▶ _PROVIDED RECORDS_:
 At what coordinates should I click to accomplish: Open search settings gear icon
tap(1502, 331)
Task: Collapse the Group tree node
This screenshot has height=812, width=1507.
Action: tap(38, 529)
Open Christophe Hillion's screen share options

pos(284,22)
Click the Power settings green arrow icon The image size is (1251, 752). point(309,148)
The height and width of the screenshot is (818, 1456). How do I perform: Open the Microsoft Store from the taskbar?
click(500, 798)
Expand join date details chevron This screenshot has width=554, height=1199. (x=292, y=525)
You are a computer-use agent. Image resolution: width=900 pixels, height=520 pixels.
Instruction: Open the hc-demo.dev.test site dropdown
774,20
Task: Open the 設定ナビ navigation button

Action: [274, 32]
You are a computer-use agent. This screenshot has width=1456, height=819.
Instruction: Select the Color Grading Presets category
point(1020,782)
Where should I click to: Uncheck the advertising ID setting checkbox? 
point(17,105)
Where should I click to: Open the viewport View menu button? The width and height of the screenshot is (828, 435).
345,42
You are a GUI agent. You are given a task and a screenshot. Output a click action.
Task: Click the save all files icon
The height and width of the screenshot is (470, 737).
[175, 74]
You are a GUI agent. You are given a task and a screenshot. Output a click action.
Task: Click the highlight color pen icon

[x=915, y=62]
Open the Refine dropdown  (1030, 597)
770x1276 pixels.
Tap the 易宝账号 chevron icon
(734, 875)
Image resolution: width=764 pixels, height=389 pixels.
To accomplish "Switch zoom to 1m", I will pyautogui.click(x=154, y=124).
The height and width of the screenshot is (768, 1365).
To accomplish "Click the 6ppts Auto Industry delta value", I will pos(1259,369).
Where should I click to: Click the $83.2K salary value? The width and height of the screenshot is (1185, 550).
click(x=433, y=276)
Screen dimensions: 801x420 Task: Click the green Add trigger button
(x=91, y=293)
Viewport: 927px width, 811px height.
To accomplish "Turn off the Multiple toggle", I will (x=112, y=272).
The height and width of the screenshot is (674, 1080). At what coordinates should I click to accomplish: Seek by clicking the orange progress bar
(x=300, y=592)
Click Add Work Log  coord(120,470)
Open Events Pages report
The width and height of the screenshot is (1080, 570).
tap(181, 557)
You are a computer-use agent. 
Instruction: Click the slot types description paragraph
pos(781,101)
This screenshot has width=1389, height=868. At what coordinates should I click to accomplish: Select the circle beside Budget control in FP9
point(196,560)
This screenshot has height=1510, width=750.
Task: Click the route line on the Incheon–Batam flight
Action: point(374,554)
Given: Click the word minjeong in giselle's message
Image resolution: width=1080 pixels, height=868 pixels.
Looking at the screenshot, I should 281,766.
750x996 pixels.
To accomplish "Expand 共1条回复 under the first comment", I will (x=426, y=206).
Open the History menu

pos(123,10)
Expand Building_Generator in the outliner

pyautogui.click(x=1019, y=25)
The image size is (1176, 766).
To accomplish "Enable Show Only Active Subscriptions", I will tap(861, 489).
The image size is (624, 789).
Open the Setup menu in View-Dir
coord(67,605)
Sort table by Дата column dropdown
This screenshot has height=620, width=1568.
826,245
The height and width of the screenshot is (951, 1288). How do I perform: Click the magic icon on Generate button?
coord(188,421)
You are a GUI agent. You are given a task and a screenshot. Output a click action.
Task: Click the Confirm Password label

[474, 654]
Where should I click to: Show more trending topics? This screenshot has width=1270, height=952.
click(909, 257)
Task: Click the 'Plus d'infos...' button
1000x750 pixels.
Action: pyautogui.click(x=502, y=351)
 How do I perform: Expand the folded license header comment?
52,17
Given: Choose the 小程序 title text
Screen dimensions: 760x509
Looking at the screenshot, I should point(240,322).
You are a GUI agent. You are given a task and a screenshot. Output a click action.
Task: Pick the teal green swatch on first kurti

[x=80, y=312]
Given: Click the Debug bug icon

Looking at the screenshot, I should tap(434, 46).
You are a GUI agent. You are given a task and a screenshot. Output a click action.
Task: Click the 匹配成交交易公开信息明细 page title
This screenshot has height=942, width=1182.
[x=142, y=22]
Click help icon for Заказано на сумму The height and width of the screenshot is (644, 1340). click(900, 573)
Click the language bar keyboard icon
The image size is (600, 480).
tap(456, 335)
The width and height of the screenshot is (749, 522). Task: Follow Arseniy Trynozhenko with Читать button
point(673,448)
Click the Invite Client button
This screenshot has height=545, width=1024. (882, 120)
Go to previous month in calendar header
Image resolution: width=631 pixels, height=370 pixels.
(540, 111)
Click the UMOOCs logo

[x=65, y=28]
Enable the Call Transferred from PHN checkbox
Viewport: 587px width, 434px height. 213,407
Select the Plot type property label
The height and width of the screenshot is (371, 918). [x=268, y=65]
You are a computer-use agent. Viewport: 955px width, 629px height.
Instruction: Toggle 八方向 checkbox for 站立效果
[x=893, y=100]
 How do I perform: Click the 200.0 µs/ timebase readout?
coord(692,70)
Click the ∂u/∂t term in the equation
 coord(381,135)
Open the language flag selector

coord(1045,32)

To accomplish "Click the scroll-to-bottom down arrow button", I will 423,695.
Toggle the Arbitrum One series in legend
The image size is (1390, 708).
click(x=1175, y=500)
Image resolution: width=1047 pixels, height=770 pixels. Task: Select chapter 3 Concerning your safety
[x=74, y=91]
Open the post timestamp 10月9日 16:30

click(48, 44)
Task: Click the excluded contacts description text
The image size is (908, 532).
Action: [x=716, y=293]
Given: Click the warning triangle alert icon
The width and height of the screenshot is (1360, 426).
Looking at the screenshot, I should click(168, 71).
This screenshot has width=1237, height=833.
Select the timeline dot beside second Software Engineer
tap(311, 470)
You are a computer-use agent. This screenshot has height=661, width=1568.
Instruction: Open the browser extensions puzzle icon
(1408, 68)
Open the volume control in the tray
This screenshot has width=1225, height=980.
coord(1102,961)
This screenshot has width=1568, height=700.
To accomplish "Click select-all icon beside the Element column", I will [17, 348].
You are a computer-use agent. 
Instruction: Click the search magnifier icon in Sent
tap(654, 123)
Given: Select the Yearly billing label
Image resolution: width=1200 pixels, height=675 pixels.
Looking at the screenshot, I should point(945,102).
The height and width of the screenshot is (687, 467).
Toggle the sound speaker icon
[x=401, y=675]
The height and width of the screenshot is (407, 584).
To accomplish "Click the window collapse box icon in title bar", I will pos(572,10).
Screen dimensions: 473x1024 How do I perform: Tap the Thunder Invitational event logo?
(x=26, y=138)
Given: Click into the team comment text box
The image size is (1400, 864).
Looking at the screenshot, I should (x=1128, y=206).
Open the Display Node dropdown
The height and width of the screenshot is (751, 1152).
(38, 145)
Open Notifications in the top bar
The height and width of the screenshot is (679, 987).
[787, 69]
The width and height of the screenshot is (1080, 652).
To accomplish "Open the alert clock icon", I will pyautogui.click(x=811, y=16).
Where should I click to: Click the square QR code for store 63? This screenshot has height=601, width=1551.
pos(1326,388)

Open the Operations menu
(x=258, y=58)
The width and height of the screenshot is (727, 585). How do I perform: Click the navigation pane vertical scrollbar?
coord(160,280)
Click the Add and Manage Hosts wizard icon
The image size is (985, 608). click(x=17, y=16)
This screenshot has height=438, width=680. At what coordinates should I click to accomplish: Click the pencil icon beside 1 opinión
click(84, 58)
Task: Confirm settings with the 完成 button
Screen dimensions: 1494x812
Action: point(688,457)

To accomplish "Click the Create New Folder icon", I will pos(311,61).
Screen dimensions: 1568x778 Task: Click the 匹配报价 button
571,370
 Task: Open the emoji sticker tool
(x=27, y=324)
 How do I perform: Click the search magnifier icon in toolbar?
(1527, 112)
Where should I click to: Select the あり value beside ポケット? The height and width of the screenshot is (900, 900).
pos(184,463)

▶ _WHAT YOU WILL DO_: Every line of the material above should be transcribed as it stands.

▶ _EXPECTED ANSWER_:
 At what coordinates should I click to accomplish: Open search settings gear icon
tap(1502, 331)
Task: Collapse the Group tree node
This screenshot has height=812, width=1507.
Action: tap(38, 529)
Open Christophe Hillion's screen share options

pos(284,22)
Click the Power settings green arrow icon The image size is (1251, 752). point(309,148)
The height and width of the screenshot is (818, 1456). How do I perform: Open the Microsoft Store from the taskbar?
click(500, 798)
Expand join date details chevron This screenshot has width=554, height=1199. (x=292, y=525)
You are a computer-use agent. Image resolution: width=900 pixels, height=520 pixels.
Instruction: Open the hc-demo.dev.test site dropdown
774,20
Task: Open the 設定ナビ navigation button

Action: [274, 32]
You are a computer-use agent. This screenshot has width=1456, height=819.
Instruction: Select the Color Grading Presets category
point(1020,782)
Where should I click to: Uncheck the advertising ID setting checkbox? 
point(17,105)
Where should I click to: Open the viewport View menu button? The width and height of the screenshot is (828, 435).
345,42
You are a GUI agent. You are given a task and a screenshot. Output a click action.
Task: Click the save all files icon
The height and width of the screenshot is (470, 737).
[175, 74]
You are a GUI agent. You are given a task and a screenshot. Output a click action.
Task: Click the highlight color pen icon

[x=915, y=62]
Open the Refine dropdown  (1030, 597)
770x1276 pixels.
Tap the 易宝账号 chevron icon
(734, 875)
Image resolution: width=764 pixels, height=389 pixels.
To accomplish "Switch zoom to 1m", I will pyautogui.click(x=154, y=124).
The height and width of the screenshot is (768, 1365).
To accomplish "Click the 6ppts Auto Industry delta value", I will pos(1259,369).
Where should I click to: Click the $83.2K salary value? The width and height of the screenshot is (1185, 550).
click(x=433, y=276)
Screen dimensions: 801x420 Task: Click the green Add trigger button
(x=91, y=293)
Viewport: 927px width, 811px height.
To accomplish "Turn off the Multiple toggle", I will (x=112, y=272).
The height and width of the screenshot is (674, 1080). At what coordinates should I click to accomplish: Seek by clicking the orange progress bar
(x=300, y=592)
Click Add Work Log  coord(120,470)
Open Events Pages report
The width and height of the screenshot is (1080, 570).
tap(181, 557)
You are a computer-use agent. 
Instruction: Click the slot types description paragraph
pos(781,101)
This screenshot has width=1389, height=868. At what coordinates should I click to accomplish: Select the circle beside Budget control in FP9
point(196,560)
This screenshot has height=1510, width=750.
Task: Click the route line on the Incheon–Batam flight
Action: point(374,554)
Given: Click the word minjeong in giselle's message
Image resolution: width=1080 pixels, height=868 pixels.
Looking at the screenshot, I should 281,766.
750x996 pixels.
To accomplish "Expand 共1条回复 under the first comment", I will (x=426, y=206).
Open the History menu

pos(123,10)
Expand Building_Generator in the outliner

pyautogui.click(x=1019, y=25)
The image size is (1176, 766).
To accomplish "Enable Show Only Active Subscriptions", I will tap(861, 489).
The image size is (624, 789).
Open the Setup menu in View-Dir
coord(67,605)
Sort table by Дата column dropdown
This screenshot has height=620, width=1568.
826,245
The height and width of the screenshot is (951, 1288). How do I perform: Click the magic icon on Generate button?
coord(188,421)
You are a GUI agent. You are given a task and a screenshot. Output a click action.
Task: Click the Confirm Password label

[474, 654]
Where should I click to: Show more trending topics? This screenshot has width=1270, height=952.
click(909, 257)
Task: Click the 'Plus d'infos...' button
1000x750 pixels.
Action: pyautogui.click(x=502, y=351)
 How do I perform: Expand the folded license header comment?
52,17
Given: Choose the 小程序 title text
Screen dimensions: 760x509
Looking at the screenshot, I should point(240,322).
You are a GUI agent. You are given a task and a screenshot. Output a click action.
Task: Pick the teal green swatch on first kurti

[x=80, y=312]
Given: Click the Debug bug icon

Looking at the screenshot, I should tap(434, 46).
You are a GUI agent. You are given a task and a screenshot. Output a click action.
Task: Click the 匹配成交交易公开信息明细 page title
This screenshot has height=942, width=1182.
[x=142, y=22]
Click help icon for Заказано на сумму The height and width of the screenshot is (644, 1340). click(900, 573)
Click the language bar keyboard icon
The image size is (600, 480).
tap(456, 335)
The width and height of the screenshot is (749, 522). Task: Follow Arseniy Trynozhenko with Читать button
point(673,448)
Click the Invite Client button
This screenshot has height=545, width=1024. (882, 120)
Go to previous month in calendar header
Image resolution: width=631 pixels, height=370 pixels.
(540, 111)
Click the UMOOCs logo

[x=65, y=28]
Enable the Call Transferred from PHN checkbox
Viewport: 587px width, 434px height. 213,407
Select the Plot type property label
The height and width of the screenshot is (371, 918). [x=268, y=65]
You are a computer-use agent. Viewport: 955px width, 629px height.
Instruction: Toggle 八方向 checkbox for 站立效果
[x=893, y=100]
 How do I perform: Click the 200.0 µs/ timebase readout?
coord(692,70)
Click the ∂u/∂t term in the equation
 coord(381,135)
Open the language flag selector

coord(1045,32)

To accomplish "Click the scroll-to-bottom down arrow button", I will 423,695.
Toggle the Arbitrum One series in legend
The image size is (1390, 708).
click(x=1175, y=500)
Image resolution: width=1047 pixels, height=770 pixels. Task: Select chapter 3 Concerning your safety
[x=74, y=91]
Open the post timestamp 10月9日 16:30

click(48, 44)
Task: Click the excluded contacts description text
The image size is (908, 532).
Action: [x=716, y=293]
Given: Click the warning triangle alert icon
The width and height of the screenshot is (1360, 426).
Looking at the screenshot, I should click(168, 71).
This screenshot has width=1237, height=833.
Select the timeline dot beside second Software Engineer
tap(311, 470)
You are a computer-use agent. This screenshot has height=661, width=1568.
Instruction: Open the browser extensions puzzle icon
(1408, 68)
Open the volume control in the tray
This screenshot has width=1225, height=980.
coord(1102,961)
This screenshot has width=1568, height=700.
To accomplish "Click select-all icon beside the Element column", I will [17, 348].
You are a computer-use agent. 
Instruction: Click the search magnifier icon in Sent
tap(654, 123)
Given: Select the Yearly billing label
Image resolution: width=1200 pixels, height=675 pixels.
Looking at the screenshot, I should point(945,102).
The height and width of the screenshot is (687, 467).
Toggle the sound speaker icon
[x=401, y=675]
The height and width of the screenshot is (407, 584).
To accomplish "Click the window collapse box icon in title bar", I will pos(572,10).
Screen dimensions: 473x1024 How do I perform: Tap the Thunder Invitational event logo?
(x=26, y=138)
Given: Click into the team comment text box
The image size is (1400, 864).
Looking at the screenshot, I should (x=1128, y=206).
Open the Display Node dropdown
The height and width of the screenshot is (751, 1152).
(38, 145)
Open Notifications in the top bar
The height and width of the screenshot is (679, 987).
[787, 69]
The width and height of the screenshot is (1080, 652).
To accomplish "Open the alert clock icon", I will pyautogui.click(x=811, y=16).
Where should I click to: Click the square QR code for store 63? This screenshot has height=601, width=1551.
pos(1326,388)

Open the Operations menu
(x=258, y=58)
The width and height of the screenshot is (727, 585). How do I perform: Click the navigation pane vertical scrollbar?
coord(160,280)
Click the Add and Manage Hosts wizard icon
The image size is (985, 608). click(x=17, y=16)
This screenshot has height=438, width=680. At what coordinates should I click to accomplish: Click the pencil icon beside 1 opinión
click(84, 58)
Task: Confirm settings with the 完成 button
Screen dimensions: 1494x812
Action: point(688,457)

To accomplish "Click the Create New Folder icon", I will pos(311,61).
Screen dimensions: 1568x778 Task: Click the 匹配报价 button
571,370
 Task: Open the emoji sticker tool
(x=27, y=324)
 How do I perform: Click the search magnifier icon in toolbar?
(1527, 112)
Where should I click to: Select the あり value beside ポケット? The height and width of the screenshot is (900, 900).
pos(184,463)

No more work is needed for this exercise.